● **ENTRIES PROVIDED**:
-- Begin --
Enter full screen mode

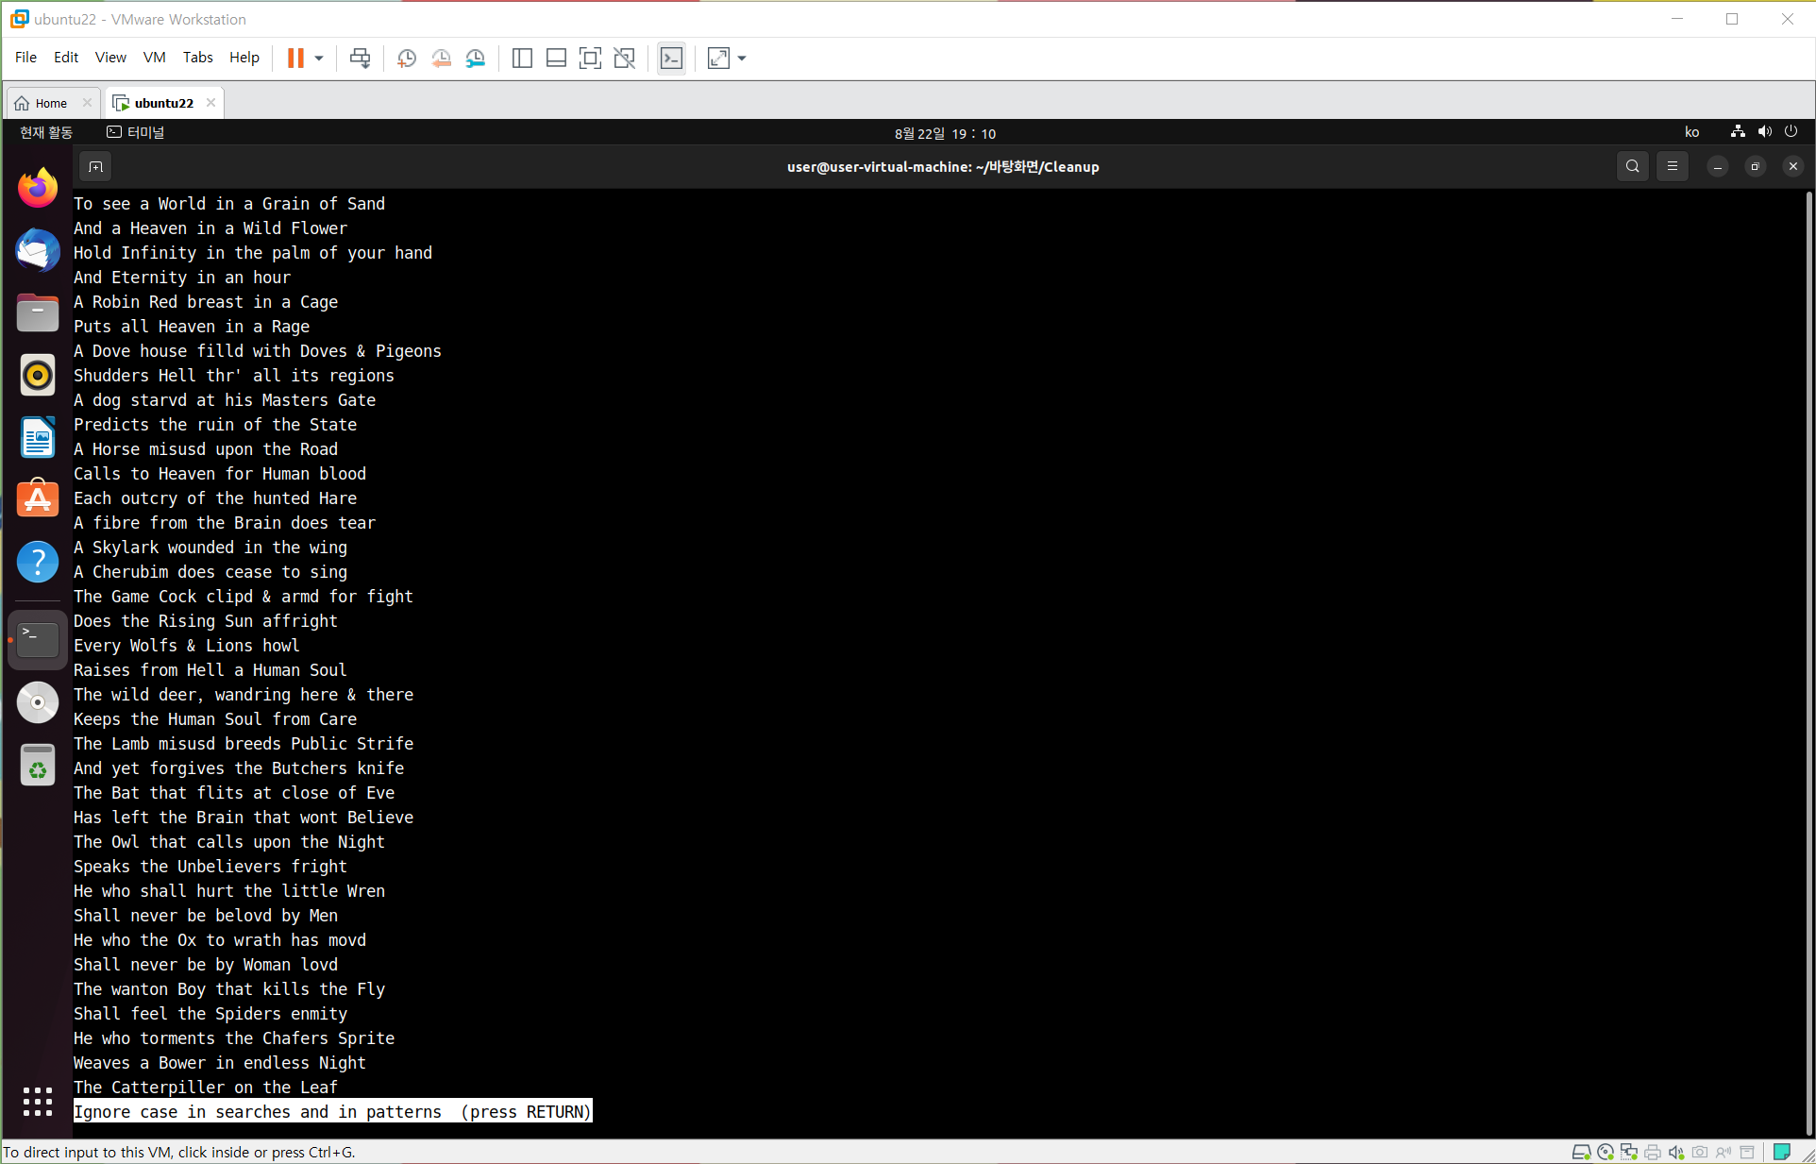pyautogui.click(x=590, y=59)
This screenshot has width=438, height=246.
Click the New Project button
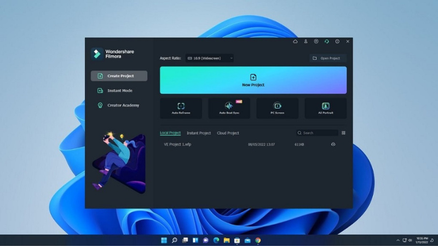click(x=253, y=80)
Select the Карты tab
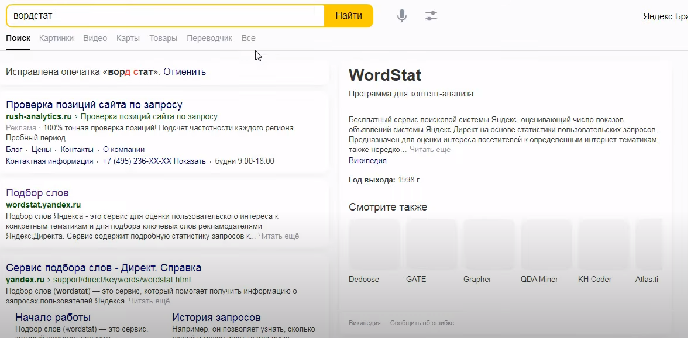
-- End --
● **PROMPT**: Reproduce every entry above verbatim, leaving the pictures out of your copy.

● **RESULT BELOW**:
Enter full screen mode

pyautogui.click(x=590, y=59)
This screenshot has width=438, height=246.
Click the New Project button
click(x=253, y=80)
Select the Карты tab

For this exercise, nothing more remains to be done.